Post by Herbert Blenner on Feb 2, 2019 17:08:35 GMT -5
Incredible Wounds of Governor Connally
by Herbert Blenner | Posted March 23, 2014
Multiple problems with the descriptions of the injuries suffered by Governor Connally and the mislabeling of the presented X-rays strongly suggest that the Parkland physicians doctored their reports to hide an uncomplimentary posture of the victim when shot.
Two Descriptions of the Back Wound
The clinical report by Dr. Shaw on the preoperative treatment of Governor Connally described a sucking chest wound partially relieved by a pressure dressing. A tube was inserted into the chest cavity and the free ended connected to a water seal bottle. These emergency measures relaxed the respiratory distress. Once in the operating room anesthesia was induced and the wounds were more carefully examined. Shaw found a wound of entrance just to the right of the right scapula. He reported that this wound was "approximately three cm in its longest diameter." The surrounding area was cleansed with Phisohex and Iodine then draped for the initial operation upon the far more serious frontal chest wound.
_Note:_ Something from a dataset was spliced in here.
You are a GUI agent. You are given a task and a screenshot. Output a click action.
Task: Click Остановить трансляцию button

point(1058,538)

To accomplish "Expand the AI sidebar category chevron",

Perhaps someone from the ballistics community informed Shaw that a wound with a longer dimension equal to the length of the three-centimeter MC bullet indicates a strike by a missile traveling sideways. Under this condition the bullet had insufficient kinetic energy to exit the chest.
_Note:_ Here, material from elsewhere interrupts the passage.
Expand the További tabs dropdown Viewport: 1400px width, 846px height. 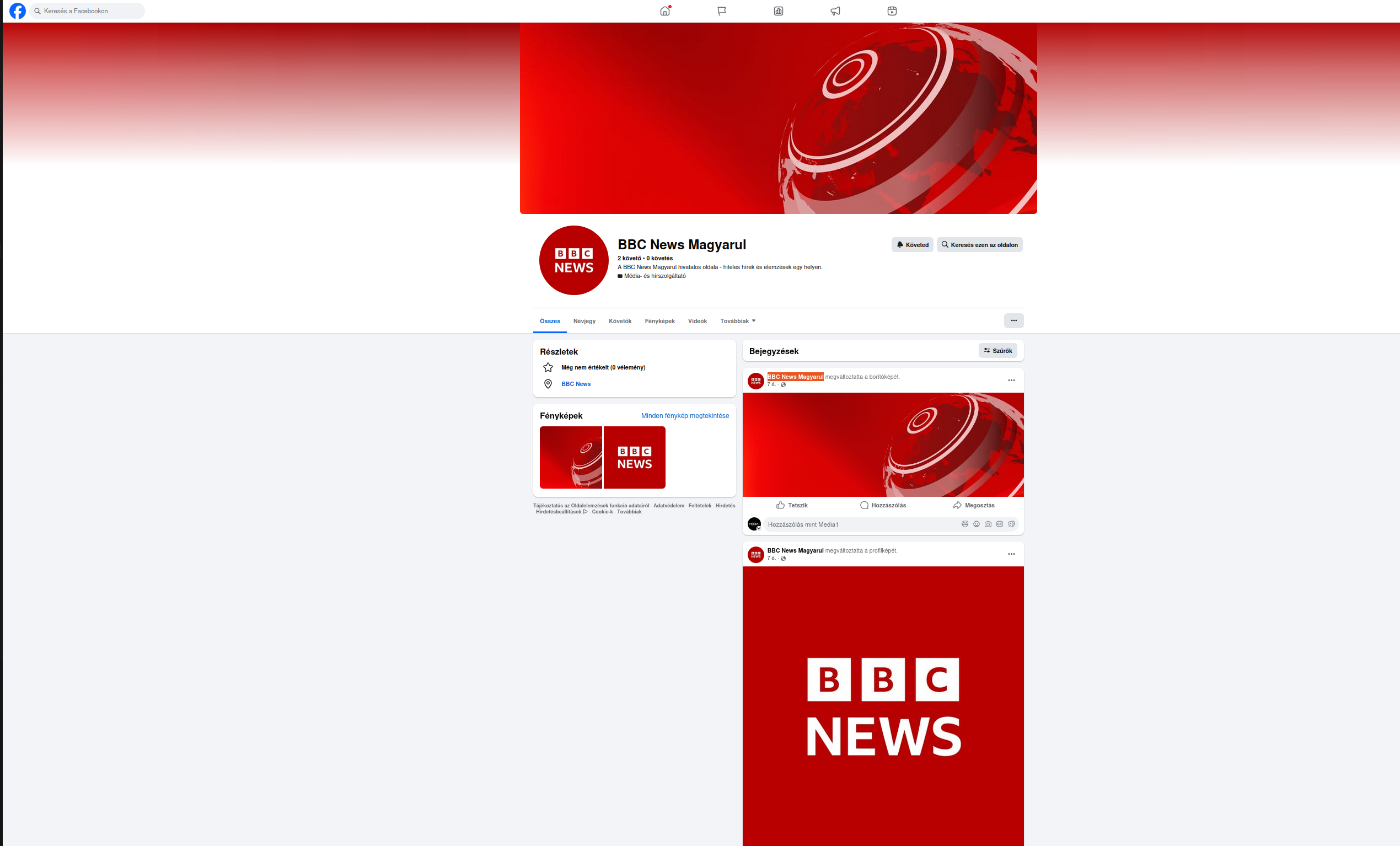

Dr. Shaw revised his description of the back wound for his Warren Commission testimonies. On March 23, 1964, Shaw testified in Dallas. He told the commission that Connally had a 1.5-cm roughly elliptical wound of the right posterior shoulder to the left of the right armpit. During his testimony in Washington, D.C. on April 21, 1964, he repeated the earlier description of the wound and added that the bullet did not penetrate the shoulder blade.
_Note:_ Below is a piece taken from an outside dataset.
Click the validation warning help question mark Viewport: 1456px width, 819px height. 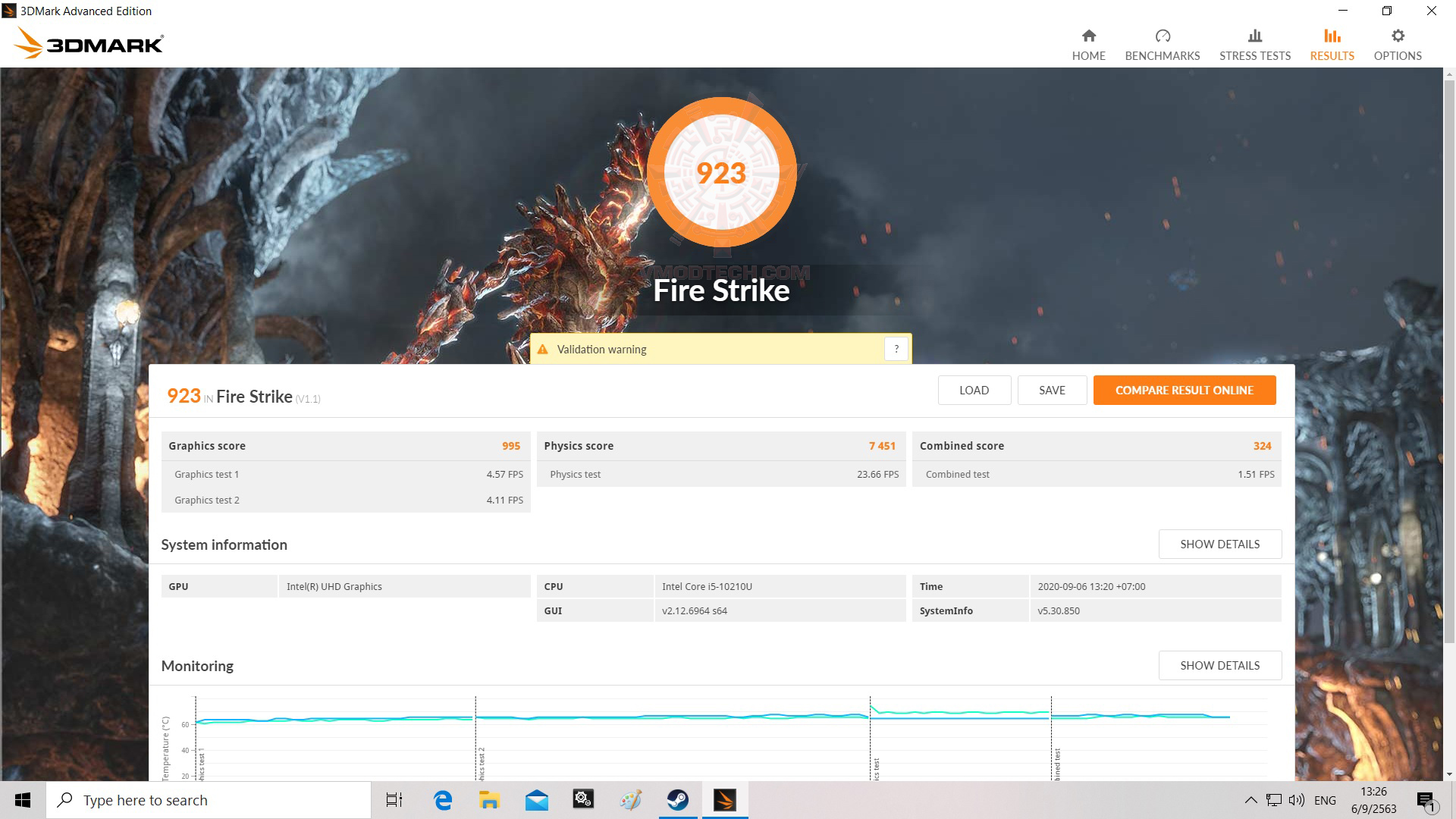point(896,349)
Doctor Gregory reported details of the back wound, which partially corroborated the description of an elliptical wound by Shaw. In particular, Gregory noted a linear wound with a rounded central portion. This rounding of the central portion of the back wound was not noted on the linear wound of the wrist. By contrast the shape of a simple wound made by a bullet with a considerable yaw angle resembles a rectangle with rounded corners.